Monday, 2 April 2012

The Two Degree Difference

Dr. John Trent wrote a booklet entitled The 2 Degree Difference. This principle can be applied to several aspects of our life but since this is a marriage blog it makes the most sense to apply it to marriage.

Apparently Dr. Trent and I have at least one thing in common; we are both prone to falling asleep at the steering wheel. John tells of a time when he was making a trip late at night, a trip he had made many times before. In the wee hours of the morning he dosed off. He awoke to the sound of his car sliding on gravel. He had driven across six lanes of traffic. His immediate reaction was to whip the steering wheel to the right, 180 degrees. This caused his car to roll over. He realized that if he had just turned the wheels 2 degrees at a time he would have been able to avert the roll over while bringing the car under control.

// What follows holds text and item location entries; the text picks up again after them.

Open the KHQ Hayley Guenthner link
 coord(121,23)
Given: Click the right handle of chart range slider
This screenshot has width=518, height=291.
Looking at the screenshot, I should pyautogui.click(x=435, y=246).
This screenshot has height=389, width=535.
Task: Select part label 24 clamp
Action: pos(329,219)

The similarity is that some of us fall asleep at the marriage wheel. Sometimes it takes the form of neglect. Sometimes it is a struggle for control. At other times unfulfilled expectations become the culprit. In most cases self-centeredness is at the heart of the issue. (See James 4:1-2) In these instances it would be great if we could turn the wheel 180 degrees but chances are we can’t. So we begin to change two degrees at a time. Perhaps the husband could take a cup of coffee up to his wife as she is getting ready to start her day; or give her every other Saturday off to go do whatever she pleases while you watch the kids and clean the house; or maybe it is as simple as putting the sports page down when your wife is talking to you. Start small and keep adding little things that will make a huge difference.

For the wife it may mean allowing her husband to decompress for 30 minutes when he comes home from work before attempting to have any meaningful communication. It may mean making a special dinner, or setting aside any notion of gender roles and just taking out the garbage without nagging him. Again keep looking for the little things that make life a little easier or more pleasant.

This principle can be applied even if you have a great marriage. Most likely you are already being thoughtful and doing little things for one another but we all become lax. Ask yourself what have I stopped doing that used to bring pleasure or comfort to my spouse? What have they hinted at me doing that I never get around to?